João Lourenço, atual Presidente de Angola, viria a tornar-se chefe de Estado em setembro de 2017.
A sua liderança foi descrita como reservada, laboriosa e tenaz, concentrando em si e no seu círculo próximo um poder absoluto. A ‘Economist Intelligence Unit’ escrevia em 2012, ano das últimas eleições presidenciais a que concorreu, que José Eduardo dos Santos, e o MPLA, tinham uma "completa hegemonia do sistema político" angolano, em que o Presidente estava "no topo de uma vasta rede clientelar".
O papel que o Presidente "habilmente" desempenhava nesta rede, escreveram então os analistas da EIU, é "atender a interesses conflituantes, nacionalmente e dentro do partido, enquanto vinca a sua própria posição".
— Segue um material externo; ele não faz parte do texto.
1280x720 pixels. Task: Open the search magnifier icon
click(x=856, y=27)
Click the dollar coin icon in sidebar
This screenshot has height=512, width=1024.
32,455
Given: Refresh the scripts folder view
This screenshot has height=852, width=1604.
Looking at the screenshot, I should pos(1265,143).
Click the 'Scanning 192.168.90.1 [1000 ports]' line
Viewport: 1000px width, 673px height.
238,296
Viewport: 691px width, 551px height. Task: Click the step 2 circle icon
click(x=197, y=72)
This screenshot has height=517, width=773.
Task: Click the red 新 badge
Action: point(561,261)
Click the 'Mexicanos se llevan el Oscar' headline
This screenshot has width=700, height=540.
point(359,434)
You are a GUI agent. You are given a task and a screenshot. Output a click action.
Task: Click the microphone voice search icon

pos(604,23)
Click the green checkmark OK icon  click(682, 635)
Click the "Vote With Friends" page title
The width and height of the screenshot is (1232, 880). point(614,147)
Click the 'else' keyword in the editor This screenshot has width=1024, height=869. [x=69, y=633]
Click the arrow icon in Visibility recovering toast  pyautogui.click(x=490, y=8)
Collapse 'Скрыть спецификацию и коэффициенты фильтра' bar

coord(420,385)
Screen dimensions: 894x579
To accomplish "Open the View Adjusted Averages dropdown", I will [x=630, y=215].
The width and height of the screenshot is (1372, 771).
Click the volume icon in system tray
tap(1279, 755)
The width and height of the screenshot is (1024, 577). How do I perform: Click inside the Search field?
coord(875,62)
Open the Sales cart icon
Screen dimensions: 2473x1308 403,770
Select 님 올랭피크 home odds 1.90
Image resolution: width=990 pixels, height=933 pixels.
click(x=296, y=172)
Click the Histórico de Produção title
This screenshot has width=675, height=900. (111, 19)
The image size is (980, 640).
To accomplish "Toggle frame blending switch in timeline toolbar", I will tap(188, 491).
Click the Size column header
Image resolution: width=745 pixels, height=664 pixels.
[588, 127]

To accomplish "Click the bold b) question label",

Considerado frio e calculista pelos críticos, demitiu dezenas de ministros, vários primeiros-ministros, e comandantes militares a quem responsabilizava pelos insucessos na condução dos destinos nacionais em termos económicos ou na luta contra a UNITA, consolidando o seu poder pessoal.
Quando saiu da Presidência, em 2017, cedendo o lugar a João Lourenço, deixou um país com abundantes receitas de petróleo e excedentes orçamentais, cortejado pelas grandes potências globais, desde a China aos Estados Unidos.